:: Passage shown ::
Expressed in discrete-time forms, Equations (1) and (2) can be rewritten as:

$$v_{\alpha ,\beta }(k)=r_s{i}_{\alpha ,\beta }(k)+L_q\frac{i_{\alpha ,\beta }(k)-i_{\alpha ,\beta }(k-1)}{T_s}+E_{\alpha ,\beta }(k)$$

(3)

where T_s is the sampling period, and k stands for the (k)th sampling. Following Equation (3) with some manipulations, one can get the kth and (k + 1)th stator currents as follows:

$$i_{\alpha ,\beta }(k)=\frac{L_s{i}_{\alpha ,\beta }(k-1)+T_s{v}_{\alpha ,\beta }(k)-T_s{E}_{\alpha ,\beta }(k)}{r_s{T}_s+L_q}$$

(4)

$$i_{\alpha ,\beta }(k+1)=\frac{L_s{i}_{\alpha ,\beta }(k)+T_s{v}_{\alpha ,\beta }(k+1)-T_s{E}_{\alpha ,\beta }(k+1)}{r_s{T}_s+L_q}$$

(5)

The kth back EMF can be estimated by

$${\widehat{E}}_{\alpha ,\beta }\left(k\right)=v_{\alpha ,\beta }\left(k\right)+\frac{L_q}{T_s}{i}_{\alpha ,\beta }\left(k-1\right)-\frac{r_s{T}_s+L_q}{T_s}{i}_{\alpha ,\beta }\left(k\right)$$

(6)

:: Information supplied ::
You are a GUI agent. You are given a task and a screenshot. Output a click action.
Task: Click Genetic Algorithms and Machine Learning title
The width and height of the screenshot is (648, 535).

:: Work to complete ::
Summarize the passage on discrete-time equations above in two sentences.

:: Full output ::
Equations (1) and (2) are rewritten in discrete-time form as Equation (3), where T_s is the sampling period and k stands for the kth sampling. From Equation (3), the kth and (k + 1)th stator currents are obtained, and the kth back EMF can be estimated by Equation (6).